I have a dataframe that looks like this:
col1 col2 col3 targ1 targ3 targ6
a b c 1 2 3
a c d 2 4 9
I am using melt to pivot the last three columns, and the result looks like this:
pivot_df = (data.melt(id_vars=data.columns.difference(['targ1','targ3','targ6']),var_name='m_val', value_name='value')
.assign(month=lambda d: d['m_val'].astype('str').str.extractall('(\d )').unstack().fillna('').sum(axis=1).astype(int))
)
col1 col2 col3 m_val value
a b c 1 1
a c d 1 2
a b c 3 2
a c d 3 4
a b c 6 3
a c d 6 9
Why is the melt sorts the m_val, I want the results to be like this:
col1 col2 col3 m_val value
a b c 1 1
a c d 3 2
a b c 6 3
a c d 1 2
a b c 3 4
a c d 6 9
If I try to use ignore_index=False
in melt()
then I get this error:
ValueError: Index contains duplicate entries, cannot reshape
CodePudding user response:
If use ignore_index=False
then sort index values and set default index by DataFrame.sort_index
:
df = (data.melt(id_vars=data.columns.difference(['targ1','targ3','targ6']),var_name='m_val', value_name='value',ignore_index=False)

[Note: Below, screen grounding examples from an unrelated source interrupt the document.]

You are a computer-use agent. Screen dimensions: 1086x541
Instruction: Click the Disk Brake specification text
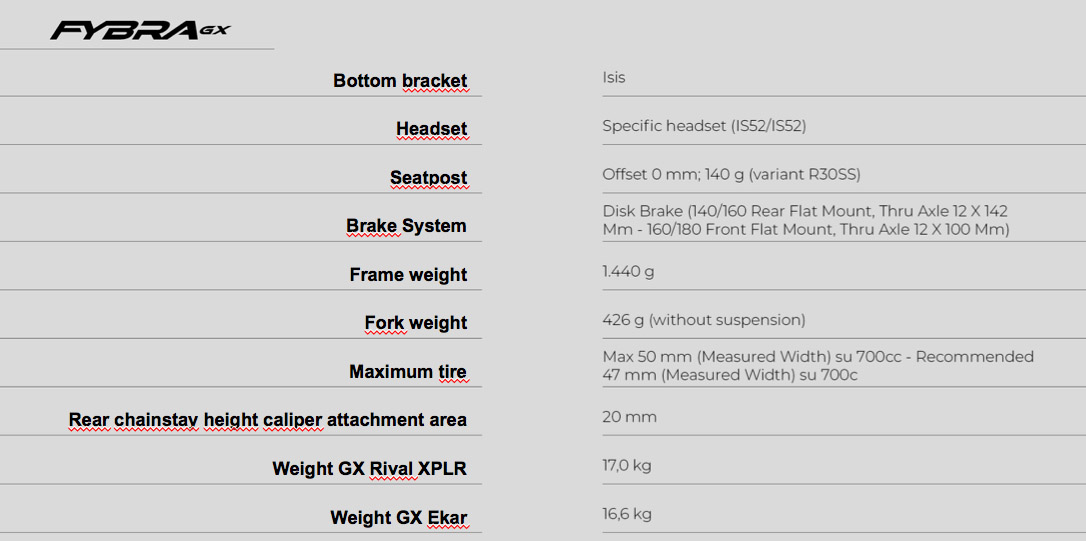click(806, 220)
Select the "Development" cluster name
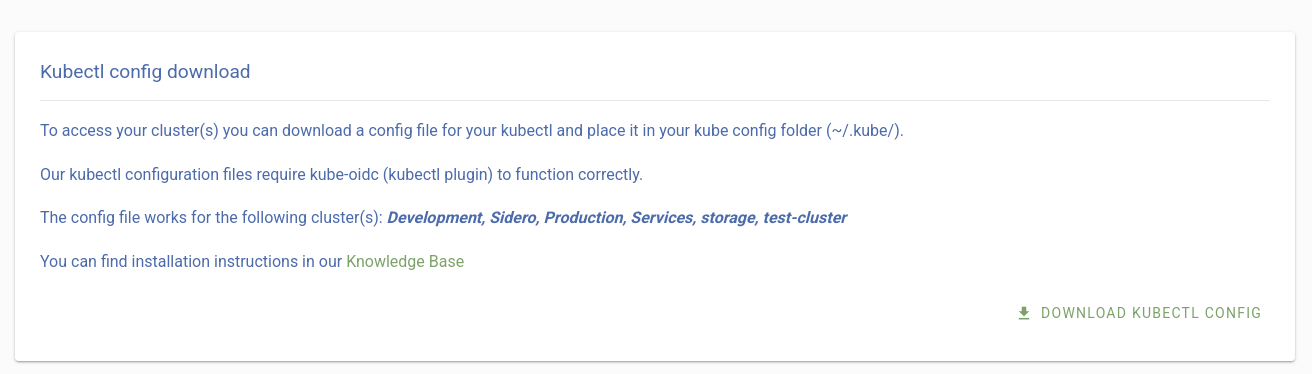 click(435, 218)
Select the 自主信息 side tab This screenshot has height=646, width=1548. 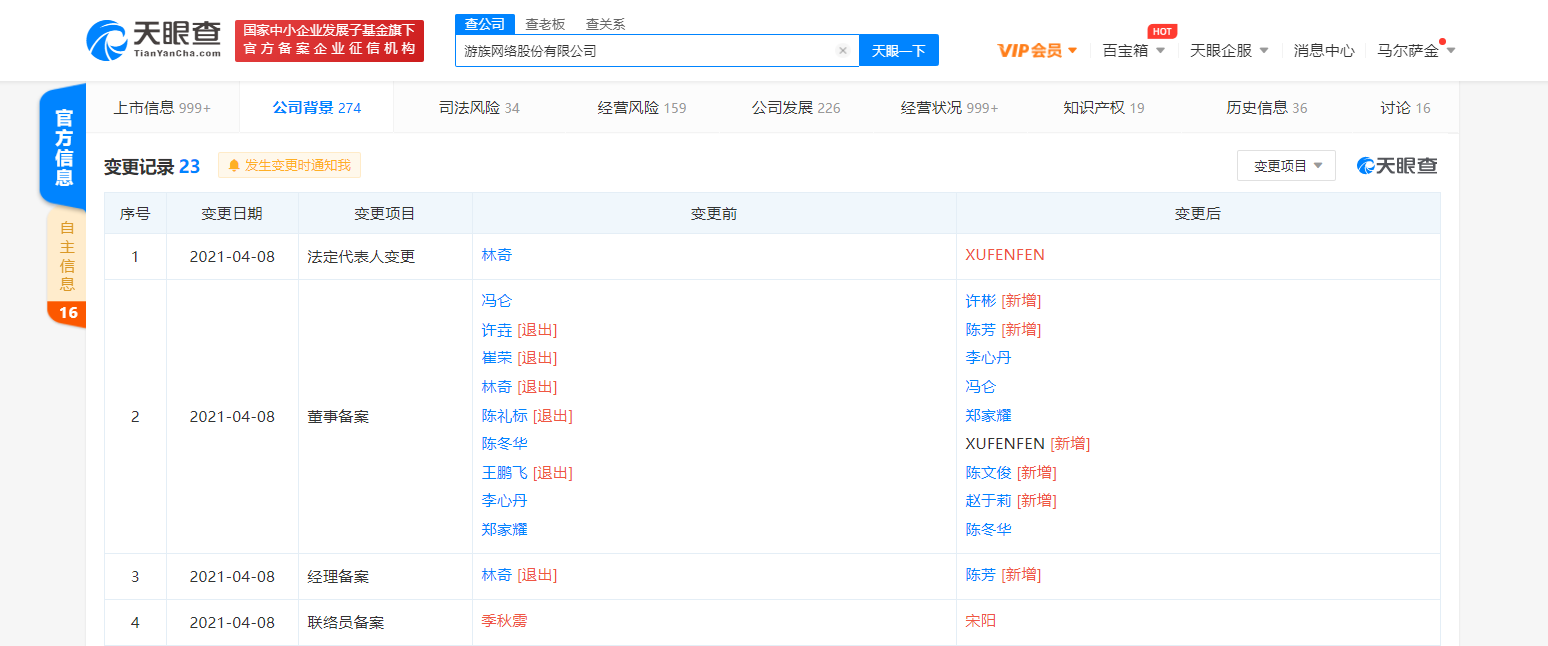[x=67, y=254]
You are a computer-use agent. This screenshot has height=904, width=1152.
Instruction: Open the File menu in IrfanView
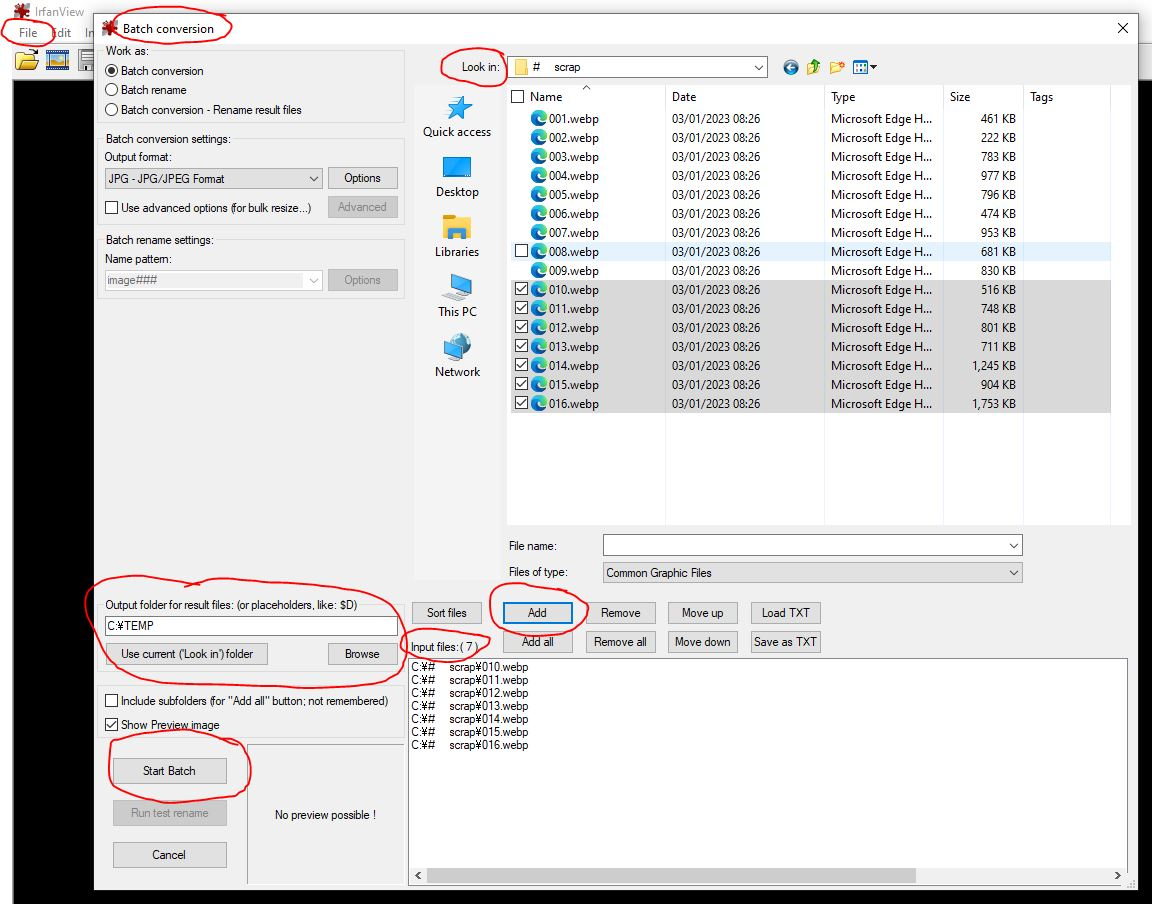[x=28, y=33]
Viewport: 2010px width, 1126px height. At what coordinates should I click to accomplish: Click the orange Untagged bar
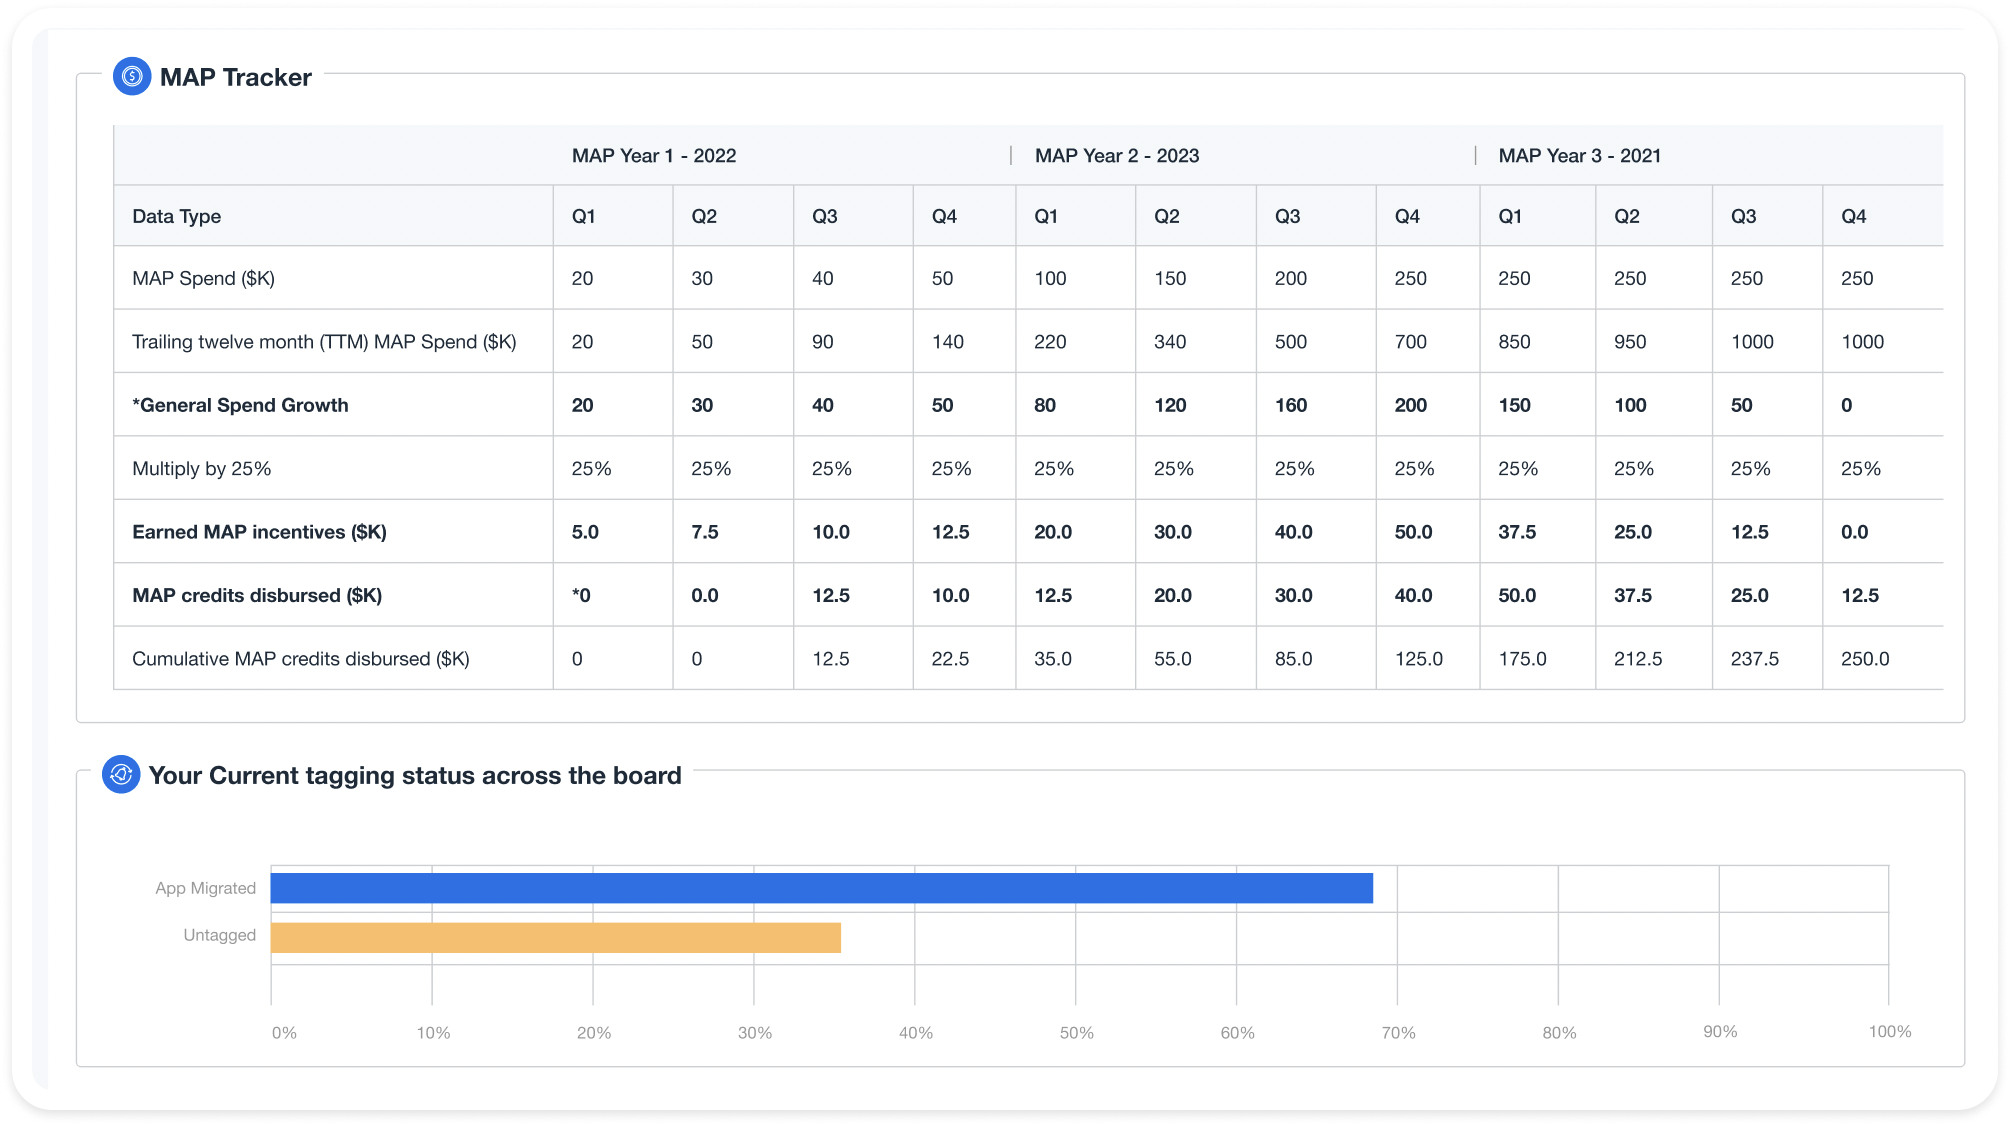pyautogui.click(x=555, y=938)
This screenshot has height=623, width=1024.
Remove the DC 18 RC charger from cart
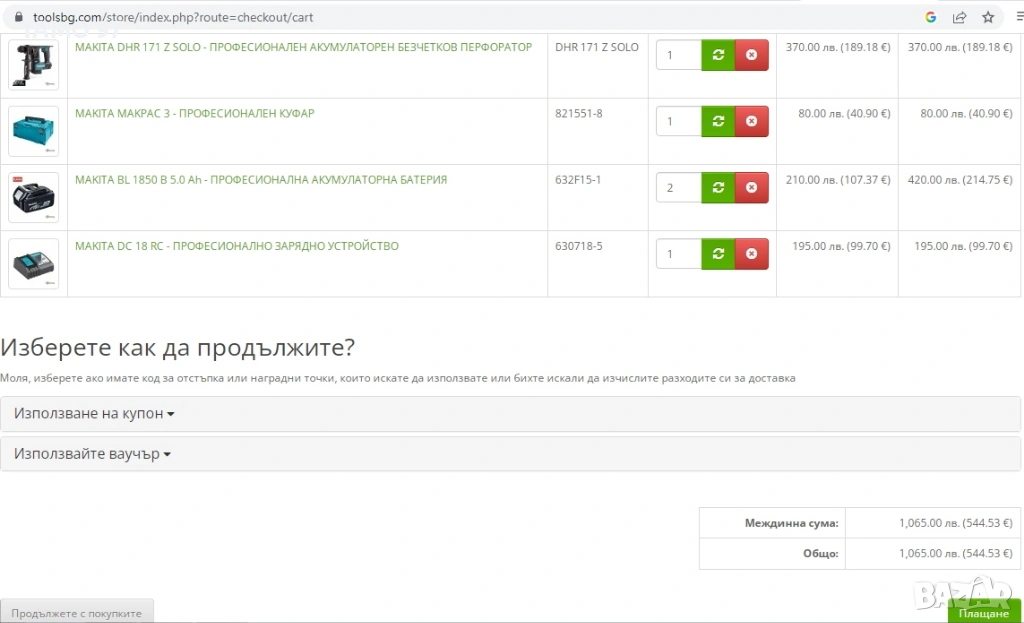pos(751,254)
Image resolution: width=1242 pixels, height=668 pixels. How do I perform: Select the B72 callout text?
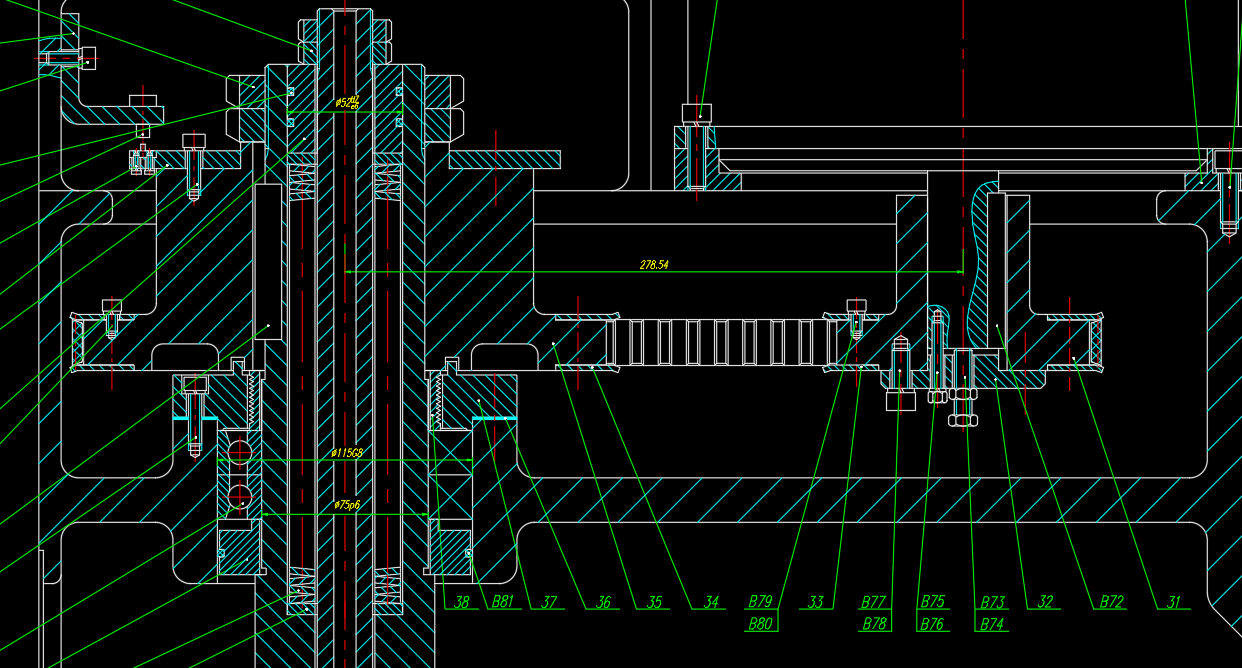1111,602
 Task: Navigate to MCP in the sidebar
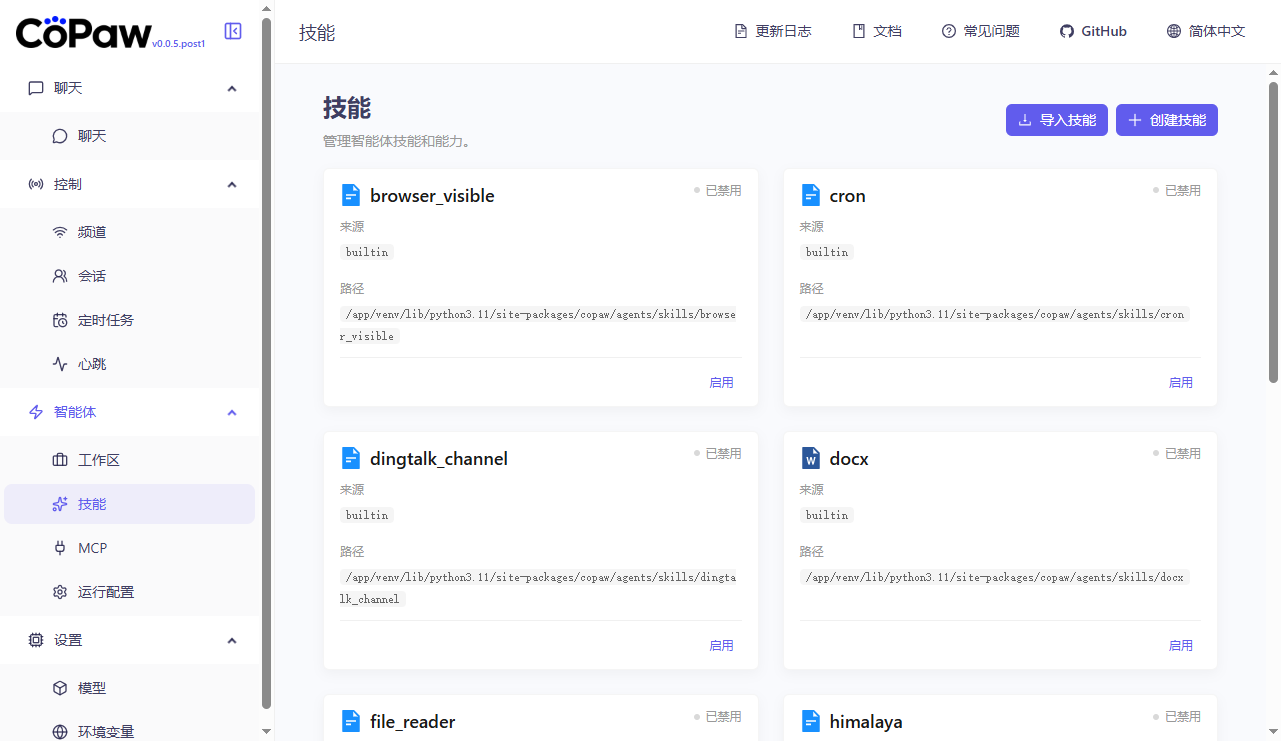pyautogui.click(x=92, y=548)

.sort_index(ignore_index=True)
.assign(month=lambda d: d['m_val'].astype('str').str.extractall('(\d )').unstack().fillna('').sum(axis=1).astype(int))
)
print (df)
col1 col2 col3 m_val value month
0 a b c targ1 1 1
1 a b c targ3 2 3
2 a b c targ6 3 6
3 a c d targ1 2 1
4 a c d targ3 4 3
5 a c d targ6 9 6
Or use melt
alternative with DataFrame.stack
:
df = (data.set_index(data.columns.difference(['targ1','targ3','targ6']).tolist())
.rename_axis('m_val', axis=1)
.stack()
.reset_index(name='value')
.assign(month=lambda d: d['m_val'].astype('str').str.extractall('(\d )').unstack().fillna('').sum(axis=1).astype(int)))
print (df)
col1 col2 col3 m_val value month
0 a b c targ1 1 1
1 a b c targ3 2 3
2 a b c targ6 3 6
3 a c d targ1 2 1
4 a c d targ3 4 3
5 a c d targ6 9 6